• Aufgabe 1:
Stimmen die Aussagen (a), (b) und (c) mit dem Text zur EU-Gebäuderichtlinie überein? Antworte jeweils mit Ja oder Nein und zitiere die entscheidenden Worte des Textes wörtlich.
(a) Die Neufassung der Gebäuderichtlinie wurde am 8.5.2024 im Amtsblatt der Union veröffentlicht.
(b) Auf den Gebäudesektor entfällt rund die Hälfte des Endenergieverbrauchs in der EU.
(c) Die meisten Bestimmungen der Richtlinie treten mit dem 28.5.2024 in Kraft.
• Aufgabe 2: Schreib bitte aus dem Text zur EU-Gebäuderichtlinie die Stelle von "Dekarbonisierung und Wärmewende" bis "Gebäudebestand bis 2050." wortgetreu ab.

• Seitenauszug:
"""

Dekarbonisierung und Wärmewende im Gebäudesektor

Die neue EU-Gebäuderichtlinie (EPBD) definiert den Weg zum vollständig dekarbonisierten Gebäudebestand bis 2050. 

Die Neufassung der Gebäuderichtlinie (EU) 2024/1275 (Energy Performance of Buildings Directive, EPBD) wurde am 8.5.2024 im Amtsblatt der Union veröffentlicht.[1]

Bereits am 7. Dezember 2023 hatte es eine politische Einigung zur Neugestaltung der EU-Gebäuderichtlinie[2] aus dem Jahr 2010 gegeben, um Emissionen und Energieverbrauch von Gebäuden in der gesamten EU zu senken. Die Dekarbonisierung und Ökologisierung des Gebäudesektors ist eine wesentliche Maßnahme, um das Ziel der Klimaneutralität in Europa bis 2050 zu erreichen. Auf den Gebäudesektor entfallen etwa 40 % des Endenergieverbrauchs und 36 % der energiebedingten Treibhausgasemissionen in der EU. Zwei Drittel der für die Heizung und Kühlung von Gebäuden genutzten Energie stammen nach wie vor aus fossilen Brennstoffen. Erdgas spielt die größte Rolle bei der Beheizung von Gebäuden und macht rund 39 % des Energieverbrauchs für die Raumheizung in Wohngebäuden aus.

Die Überarbeitung der Richtlinie ist Teil der „Fit für 55“-Vorschläge der Kommission zur Umsetzung des europäischen Grünen Deals und des Europäischen Klimagesetzes. Mit der Neufassung der EU-Gebäuderichtlinie verfolgt die EU das anspruchsvolle Ziel, den Gebäudebestand in der gesamten Union bis 2050 zu dekarbonisieren. Die meisten Bestimmungen der EU-Gebäuderichtlinie werden mit dem 28.5.2024 in Kraft treten.

"""

• Vorliegendes Material:
"""

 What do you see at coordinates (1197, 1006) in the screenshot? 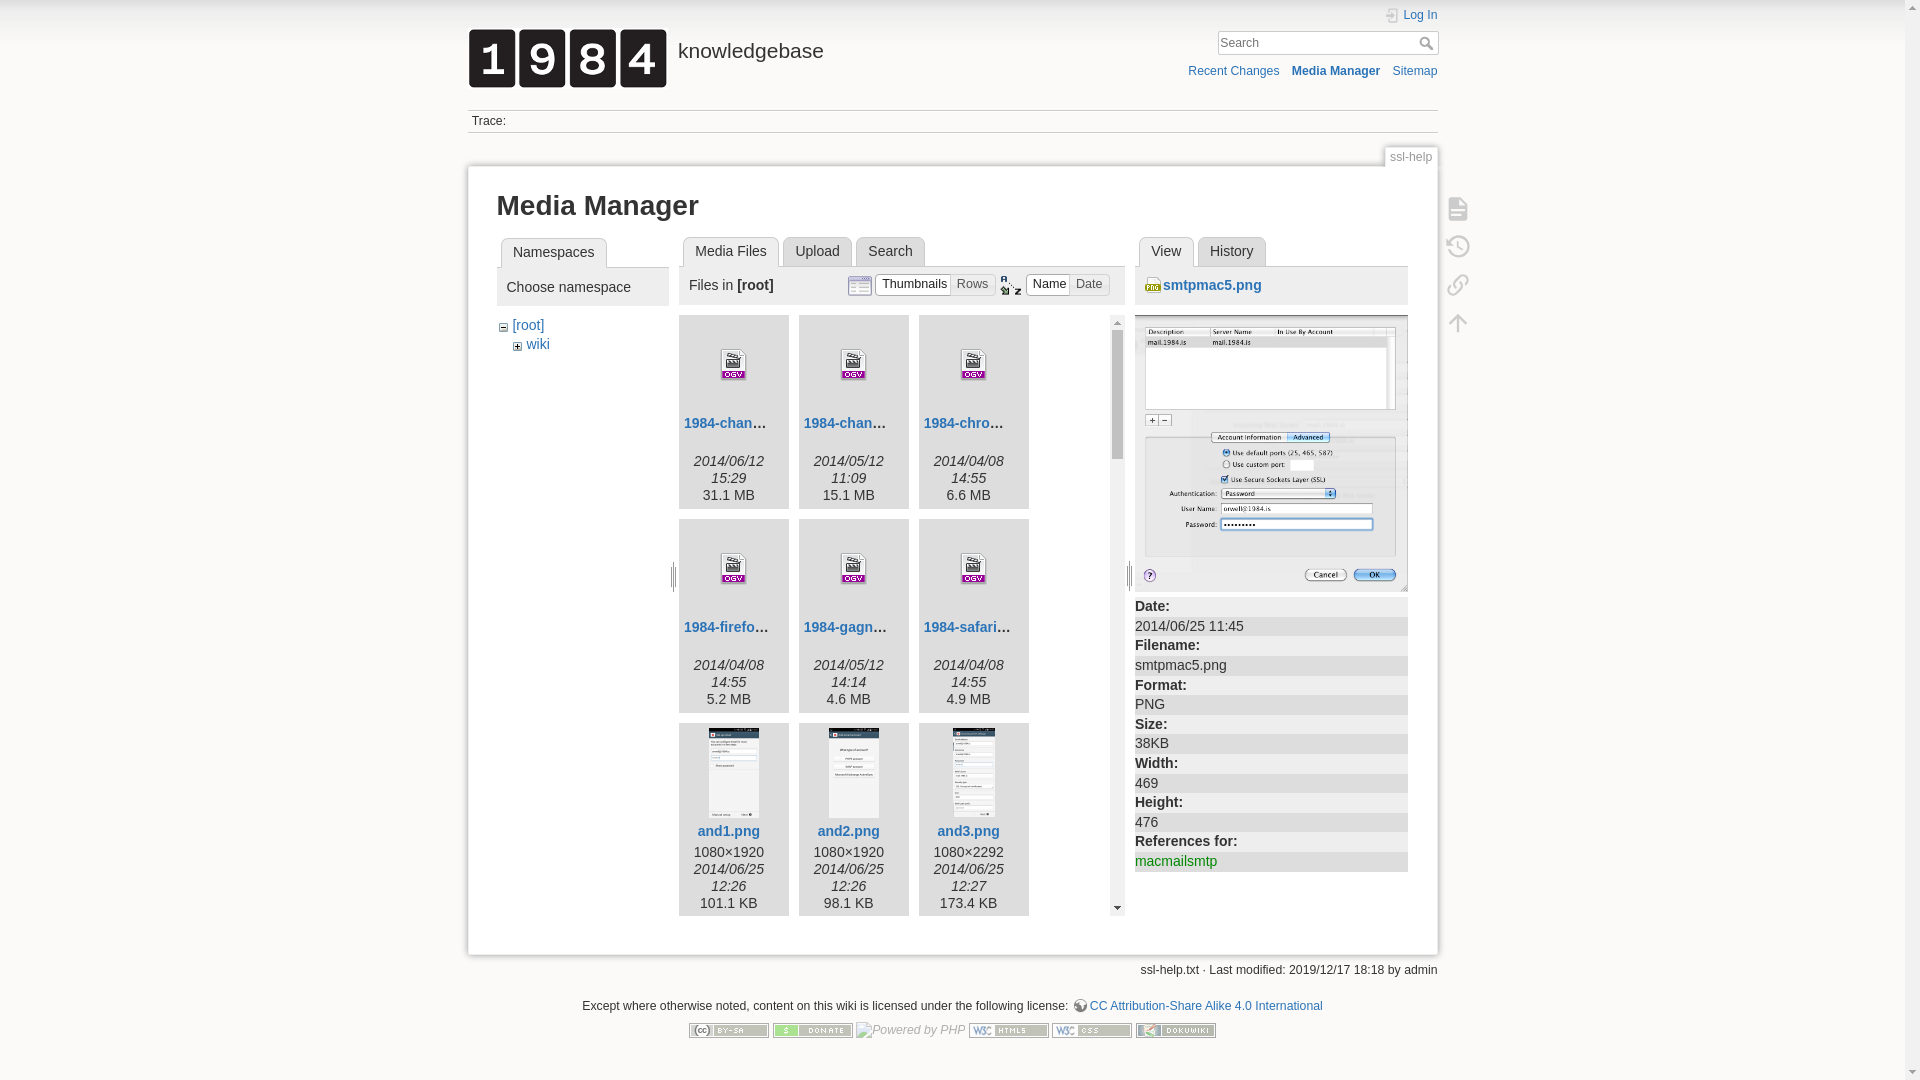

"""

• Antwort 1:
(a) Ja: „wurde am 8.5.2024 im Amtsblatt der Union veröffentlicht“
(b) Nein: „Auf den Gebäudesektor entfallen etwa 40 % des Endenergieverbrauchs“
(c) Ja: „Die meisten Bestimmungen der EU-Gebäuderichtlinie werden mit dem 28.5.2024 in Kraft treten.“

• Antwort 2:
Dekarbonisierung und Wärmewende im Gebäudesektor

Die neue EU-Gebäuderichtlinie (EPBD) definiert den Weg zum vollständig dekarbonisierten Gebäudebestand bis 2050.